Purpose of review: Giant cell arteritis (GCA) and Takayasu arteritis (TAK) are auto-inflammatory and autoimmune diseases with a highly selective tissue tropism for medium and large arteries. In both diseases, CD4⁺ T cells and macrophages form granulomatous lesions within the arterial wall, a tissue site normally protected by immune privilege. Vascular lesions can be accompanied by an extravascular component, typically an intense hepatic acute phase response that produces well-known laboratory abnormalities, e.g., elevated ESR and CRP. It is unclear whether GCA and TAK lie on a spectrum of disease or whether they represent fundamentally different disease processes.

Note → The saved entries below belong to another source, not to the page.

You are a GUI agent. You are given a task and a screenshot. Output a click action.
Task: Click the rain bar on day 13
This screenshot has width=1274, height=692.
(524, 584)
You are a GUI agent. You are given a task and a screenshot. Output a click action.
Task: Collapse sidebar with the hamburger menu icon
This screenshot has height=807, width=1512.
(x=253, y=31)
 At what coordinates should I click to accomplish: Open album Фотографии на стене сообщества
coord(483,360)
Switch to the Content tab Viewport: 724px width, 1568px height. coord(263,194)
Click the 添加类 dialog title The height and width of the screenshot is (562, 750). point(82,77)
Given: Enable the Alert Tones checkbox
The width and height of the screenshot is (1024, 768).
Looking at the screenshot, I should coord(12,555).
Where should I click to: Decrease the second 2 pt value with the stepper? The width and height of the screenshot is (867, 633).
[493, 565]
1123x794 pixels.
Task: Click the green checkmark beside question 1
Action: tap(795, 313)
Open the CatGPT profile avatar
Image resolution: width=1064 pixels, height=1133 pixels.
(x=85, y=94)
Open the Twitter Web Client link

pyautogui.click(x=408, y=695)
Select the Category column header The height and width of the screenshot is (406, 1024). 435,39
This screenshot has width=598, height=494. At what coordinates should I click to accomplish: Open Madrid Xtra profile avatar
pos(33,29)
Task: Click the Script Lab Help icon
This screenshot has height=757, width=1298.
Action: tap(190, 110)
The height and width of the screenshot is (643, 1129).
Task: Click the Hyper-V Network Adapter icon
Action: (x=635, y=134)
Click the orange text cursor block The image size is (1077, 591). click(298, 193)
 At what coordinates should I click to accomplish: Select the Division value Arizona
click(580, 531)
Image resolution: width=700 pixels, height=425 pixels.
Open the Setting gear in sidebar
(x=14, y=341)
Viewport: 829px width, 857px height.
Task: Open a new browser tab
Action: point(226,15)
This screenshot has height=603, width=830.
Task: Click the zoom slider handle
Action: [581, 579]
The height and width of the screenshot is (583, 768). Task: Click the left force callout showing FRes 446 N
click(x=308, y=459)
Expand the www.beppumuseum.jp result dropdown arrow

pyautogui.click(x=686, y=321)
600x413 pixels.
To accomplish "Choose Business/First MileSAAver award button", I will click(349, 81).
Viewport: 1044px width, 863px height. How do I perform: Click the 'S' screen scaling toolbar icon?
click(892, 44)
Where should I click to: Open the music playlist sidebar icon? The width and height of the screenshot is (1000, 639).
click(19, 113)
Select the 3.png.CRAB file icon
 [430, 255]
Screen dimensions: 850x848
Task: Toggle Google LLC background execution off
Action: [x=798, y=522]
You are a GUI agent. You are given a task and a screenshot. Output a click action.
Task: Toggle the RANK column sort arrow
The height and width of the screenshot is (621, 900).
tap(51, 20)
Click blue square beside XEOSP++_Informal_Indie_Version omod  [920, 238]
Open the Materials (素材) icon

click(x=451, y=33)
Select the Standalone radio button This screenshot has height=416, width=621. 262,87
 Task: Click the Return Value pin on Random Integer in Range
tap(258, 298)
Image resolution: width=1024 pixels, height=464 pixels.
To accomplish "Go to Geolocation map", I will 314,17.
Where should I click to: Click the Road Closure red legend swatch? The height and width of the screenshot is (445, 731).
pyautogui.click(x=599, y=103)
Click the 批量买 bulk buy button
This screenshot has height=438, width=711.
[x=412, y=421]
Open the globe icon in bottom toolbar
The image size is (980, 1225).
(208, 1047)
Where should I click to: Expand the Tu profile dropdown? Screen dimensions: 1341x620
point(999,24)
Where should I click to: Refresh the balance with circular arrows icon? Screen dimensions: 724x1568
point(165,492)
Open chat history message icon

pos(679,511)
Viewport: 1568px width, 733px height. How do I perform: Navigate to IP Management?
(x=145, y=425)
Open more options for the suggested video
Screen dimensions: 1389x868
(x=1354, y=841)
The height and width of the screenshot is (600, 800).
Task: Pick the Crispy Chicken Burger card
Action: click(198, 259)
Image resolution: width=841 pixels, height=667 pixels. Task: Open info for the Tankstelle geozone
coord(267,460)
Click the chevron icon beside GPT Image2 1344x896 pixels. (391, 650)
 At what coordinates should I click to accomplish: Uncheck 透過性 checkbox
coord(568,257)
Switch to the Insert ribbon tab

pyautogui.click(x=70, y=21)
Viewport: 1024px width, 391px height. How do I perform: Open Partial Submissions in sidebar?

Recent findings: GCA and TAK share many clinical features, but there are substantial differences in genetics, epidemiology, disease mechanisms, response to treatment, and treatment complications that give rise to different disease trajectories. A significant difference lies in the composition of the wall-infiltrating immune cell compartment, which in TAK includes a significant population of CD8⁺ T cells as well as natural killer cells, specifying disparate disease effector pathways mediating tissue damage and vessel wall remodeling. Despite the similarities in tissue tropism and histomorphology, GCA and TAK are two distinct vasculitides that rely on separate disease mechanisms and require disease-specific approaches in diagnosis and management.

Keywords: Giant cell arteritis; Intimal hyperplasia; Macrophages; Neoangiogenesis; T cells; T regulatory cells; Takayasu arteritis; Vascular remodeling.

Figure 1.. Distribution patterns of medium and large vessel vasculitides

Takayasu arteritis (TAK) mainly affects the aorta and the primary branches of the thoracic and abdominal aorta. Almost all patients have aortitis. Giant cell arteritis (GCA) manifests primarily in the 2nd-5th branches of the aorta, including the pathognomic involvement of the temporal artery. Only a subset of GCA patients develops aortitis, predominantly of the thoracic aorta. Left subclavian artery stenosis imaged by CT angiography in a 29-year-old woman diagnosed with Takayasu arteritis. Contrast-enhanced CT scan showing arterial wall thickening in the thoracic aorta of a 66-year-old woman diagnosed with GCA.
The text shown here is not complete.